OBJECTIVE →
Reproduce the entries from the line with "Select the Follower" up to and including the line with "click(x=618, y=235)", swapping "Open" for "Launch" and leaving everything else as it is.

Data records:
↓↓↓

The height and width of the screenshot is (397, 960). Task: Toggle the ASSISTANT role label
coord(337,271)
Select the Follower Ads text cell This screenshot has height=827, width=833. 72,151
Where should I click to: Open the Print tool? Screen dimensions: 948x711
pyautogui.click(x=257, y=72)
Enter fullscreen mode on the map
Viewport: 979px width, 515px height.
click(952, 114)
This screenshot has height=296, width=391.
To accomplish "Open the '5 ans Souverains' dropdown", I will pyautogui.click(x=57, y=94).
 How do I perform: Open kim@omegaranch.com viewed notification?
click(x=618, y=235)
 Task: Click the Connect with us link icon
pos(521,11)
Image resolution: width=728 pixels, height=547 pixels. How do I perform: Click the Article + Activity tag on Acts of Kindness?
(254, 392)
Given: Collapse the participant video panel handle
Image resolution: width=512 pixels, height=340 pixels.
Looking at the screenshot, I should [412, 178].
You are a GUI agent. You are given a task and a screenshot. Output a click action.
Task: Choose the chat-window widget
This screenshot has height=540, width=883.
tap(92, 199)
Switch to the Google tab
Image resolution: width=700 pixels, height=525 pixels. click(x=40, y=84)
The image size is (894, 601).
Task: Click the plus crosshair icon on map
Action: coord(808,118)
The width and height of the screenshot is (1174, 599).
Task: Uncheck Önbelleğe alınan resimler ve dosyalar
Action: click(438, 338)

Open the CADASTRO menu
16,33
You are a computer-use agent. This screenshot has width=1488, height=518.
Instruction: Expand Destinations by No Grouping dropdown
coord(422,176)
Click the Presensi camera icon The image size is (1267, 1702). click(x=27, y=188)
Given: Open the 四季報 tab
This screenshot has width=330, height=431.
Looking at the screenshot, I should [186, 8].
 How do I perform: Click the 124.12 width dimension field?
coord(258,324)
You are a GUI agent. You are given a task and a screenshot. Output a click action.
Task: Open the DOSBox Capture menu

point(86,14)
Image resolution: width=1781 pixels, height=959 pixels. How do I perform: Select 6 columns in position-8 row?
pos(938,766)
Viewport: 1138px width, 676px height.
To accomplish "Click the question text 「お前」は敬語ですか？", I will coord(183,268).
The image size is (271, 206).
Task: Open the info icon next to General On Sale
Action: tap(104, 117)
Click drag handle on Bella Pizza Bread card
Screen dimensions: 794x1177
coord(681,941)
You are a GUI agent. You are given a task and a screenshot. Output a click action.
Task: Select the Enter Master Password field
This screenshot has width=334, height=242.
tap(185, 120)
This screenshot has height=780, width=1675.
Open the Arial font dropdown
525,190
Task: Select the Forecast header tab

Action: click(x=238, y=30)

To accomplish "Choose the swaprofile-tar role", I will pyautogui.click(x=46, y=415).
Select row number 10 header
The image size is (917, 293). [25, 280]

↑↑↑

THE COMPLETED TASK →
Select the Follower Ads text cell This screenshot has height=827, width=833. 72,151
Where should I click to: Launch the Print tool? Screen dimensions: 948x711
pyautogui.click(x=257, y=72)
Enter fullscreen mode on the map
Viewport: 979px width, 515px height.
click(952, 114)
This screenshot has height=296, width=391.
To accomplish "Launch the '5 ans Souverains' dropdown", I will pyautogui.click(x=57, y=94).
 How do I perform: Launch kim@omegaranch.com viewed notification?
click(x=618, y=235)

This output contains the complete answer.